Corporation ownership in its current incarnation is subverting naturally
responsible human behavior and the natural limitations on human
desire. We therefore see corporations growing at a cancerous pace and
scope.
The idea of such a thing as a corporation
is conceivably a noble one. An incarnate anonymous society that is
governed by an elected board and is enabled legally to hold assets and
enter into contracts might tend to be more ethical and effective than a
sole proprietorship or a partnership if it were structured and chartered
properly. An elected board might be less capricious, less greedy, less
corruptible, more accountable, and more ethical than a personal owner.
In fact, if the current and cancerous incarnation of the corporation
didn't loom unavoidably before us, we might, for better or worse, imagine the corporation as a utopian idea.
But the incentives inherent in the structure of the modern version of the corporation lead
to anything but utopia. Natural human virtuous tendencies are
squashed, limitations are hurdled, and monstrous realities are fueled.
There is no limit to the desire for profit. There is no limit to the
desire for growth. All ostensible virtuous missions are subordinated to
the real missions of growth and profit. No individual is empowered to
subjugate growth and profit in favor of ethical action. The documentary
"The Corporation" weaves a picture of well-meaning CEO's whose hands
are bound.
And all this dysfunction is driven by the disinterested
and remote demand of thousands of shareholders--traders, investors, and
pension-holders--for growth and profit. The shareholders demand
performance. And they demand it under penalty of dismissal.

WORK INSTRUCTION A:
Decide whether each statement below agrees with the essay on corporate ownership above, answering yes or no and quoting the exact words of the essay that decide it. (i) An elected board might be less greedy than a personal owner. (ii) Individual executives are empowered to put ethical action ahead of growth and profit. (iii) Shareholders demand performance under penalty of dismissal.
WORK INSTRUCTION B:
Extend the essay on corporate ownership above, picking up right after its final sentence.

THE DATA:
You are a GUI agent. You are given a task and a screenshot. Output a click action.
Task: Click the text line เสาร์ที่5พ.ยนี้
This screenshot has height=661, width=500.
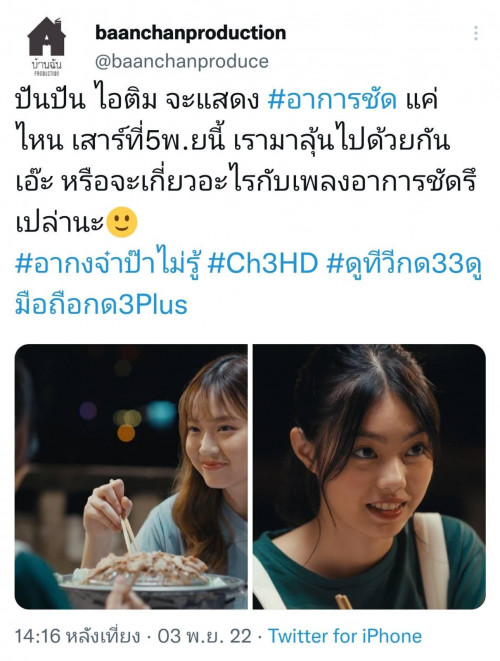(x=149, y=141)
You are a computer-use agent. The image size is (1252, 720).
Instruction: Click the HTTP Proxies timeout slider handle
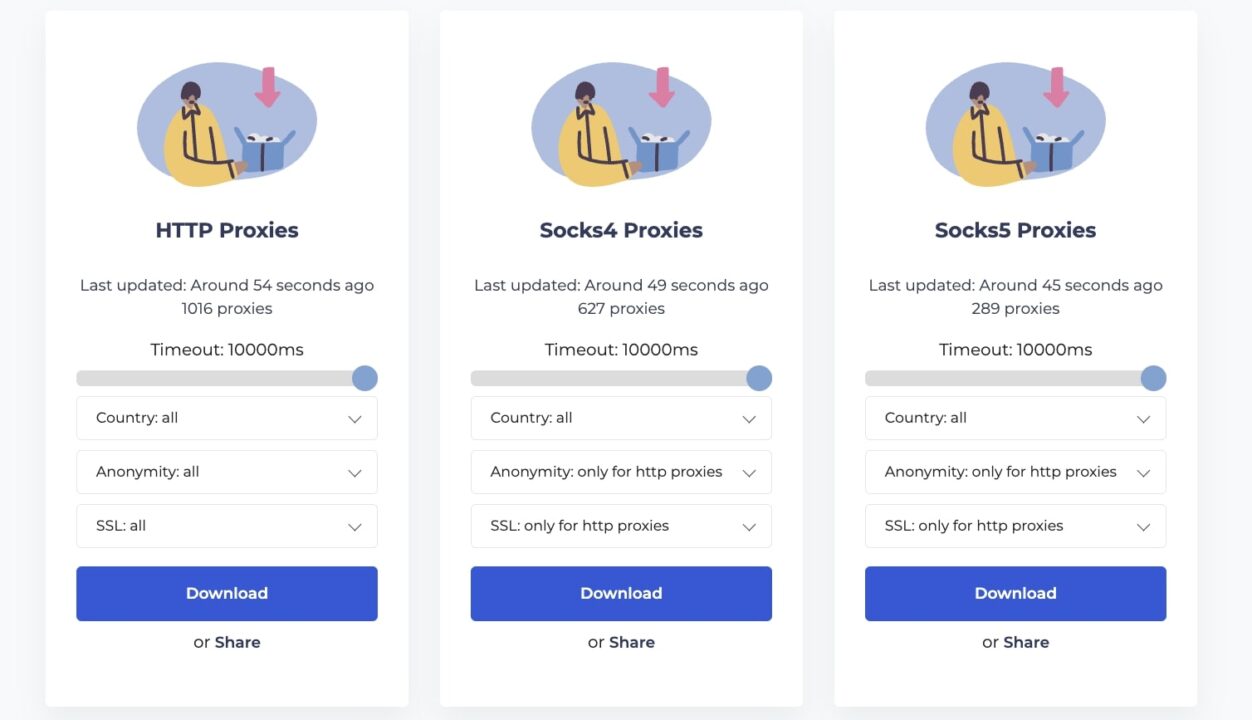pos(365,378)
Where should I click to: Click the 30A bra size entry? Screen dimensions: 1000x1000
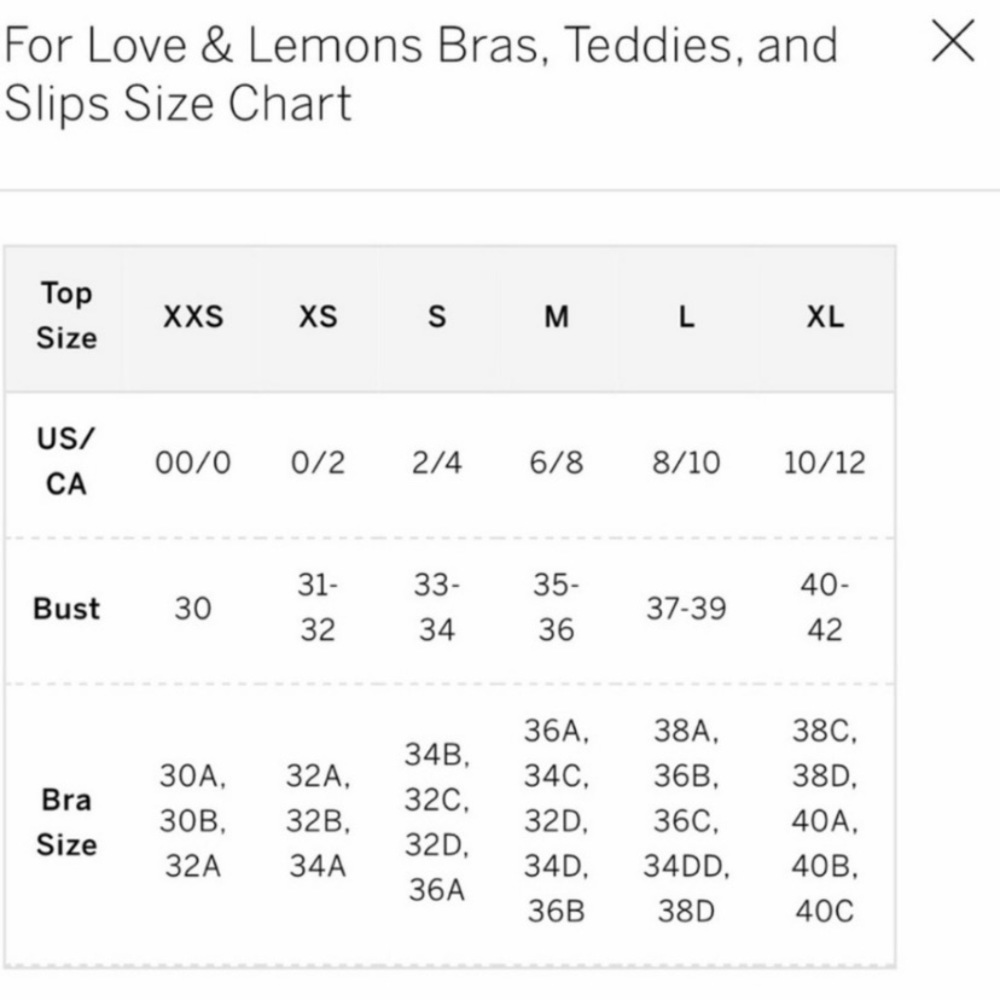click(x=193, y=776)
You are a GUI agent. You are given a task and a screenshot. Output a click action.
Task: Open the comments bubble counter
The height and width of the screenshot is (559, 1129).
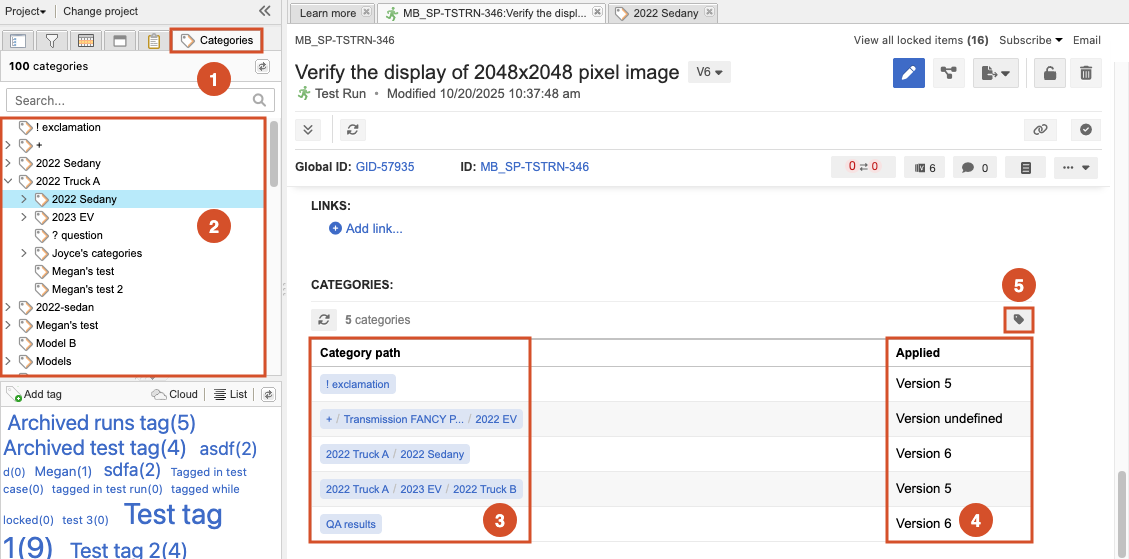pyautogui.click(x=975, y=168)
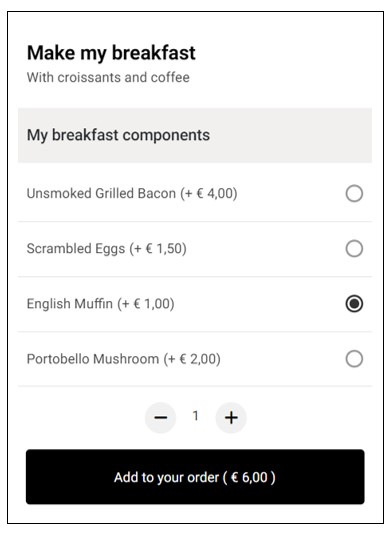Increase quantity with the plus icon

pyautogui.click(x=231, y=417)
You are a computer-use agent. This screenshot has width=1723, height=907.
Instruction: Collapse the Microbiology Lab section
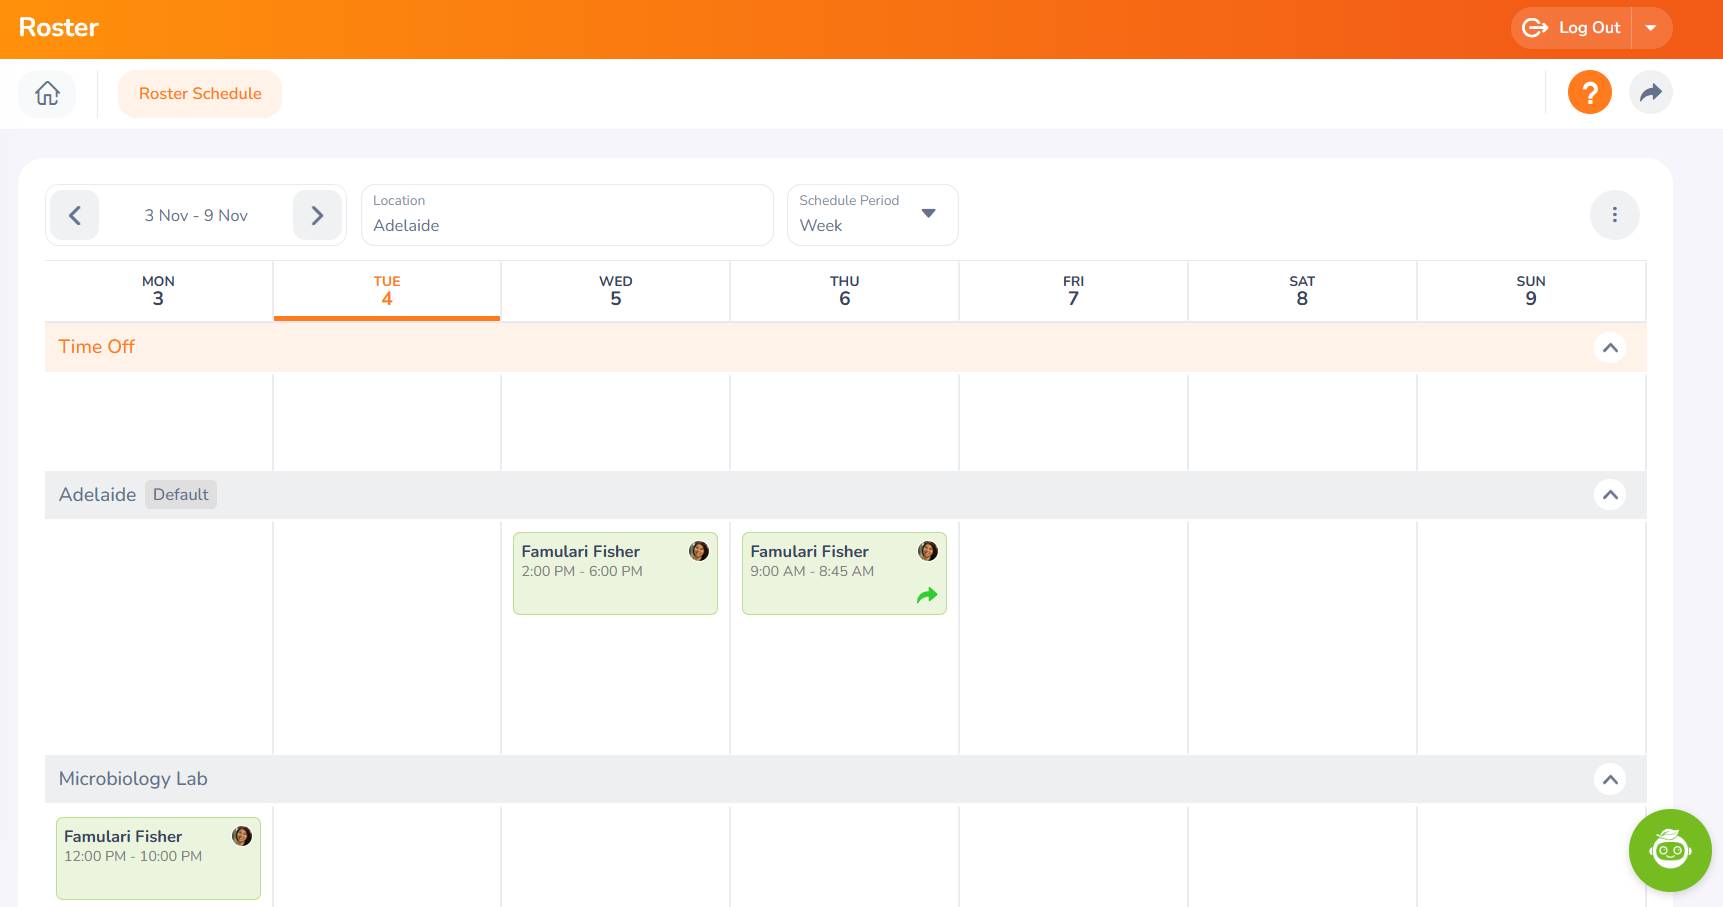click(x=1609, y=779)
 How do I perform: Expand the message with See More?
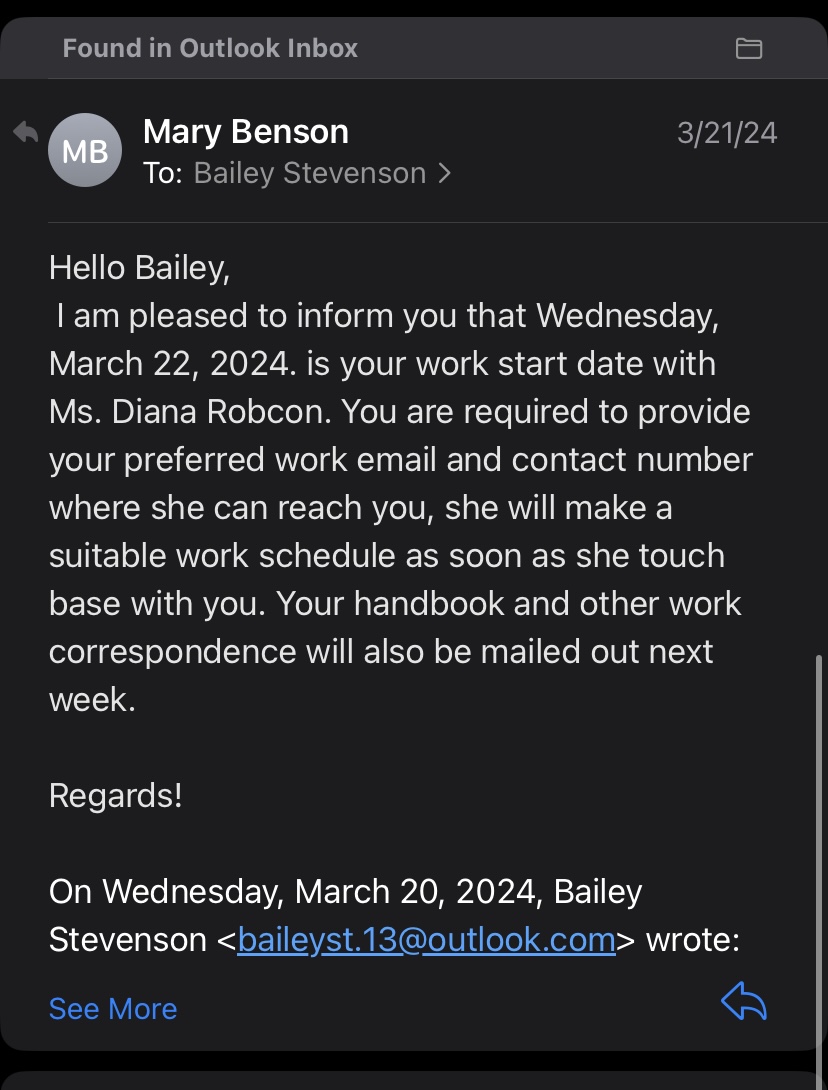[113, 1009]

RESULT A:
(i) Yes: "An elected board might be less capricious, less greedy, less corruptible, more accountable, and more ethical than a personal owner."
(ii) No: "No individual is empowered to subjugate growth and profit in favor of ethical action."
(iii) Yes: "The shareholders demand performance. And they demand it under penalty of dismissal."

RESULT B:
But
the thousands of remote and disinterested owners of a publicly-traded
corporation are only the worst and most cancerous form of the force that
prevents the corporation from virtue and leads it to vice. Even the
privately held and even the solely owned corporation is a step in the
wrong direction from a simple partnership or sole proprietorship because
it dilutes responsibility and accountability without diluting the
profit motive. Very simply, it is still rigged toward irresponsible
growth.
To shift the balance toward responsibility, we must remove
the unbalanced profit motive by removing the owners from the
corporation and putting the selection of its board of governors in the
hands of moral stakeholders such as hourly employees, neighbors, and
vendors, creating what might be called the Non-owned corporation, or
simply (but misleadingly) the non-profit organization. One form of
corporation very near to this is the employee-owned corporation. Another is the cooperative business. These forms shift the balance toward responsibility by making ownership local and involved. But the non-profit organization is different in that it has no ownership at all. All its profits go to employees and vendors.
With the profit and ownership motive removed, cancerous growth stops. The board and employees of the non-owned corporation are free and mandated to follow the corporate charter vision for a better future, whether that be the toppling of Monsanto or simply the delivery of the best burrito in San Diego.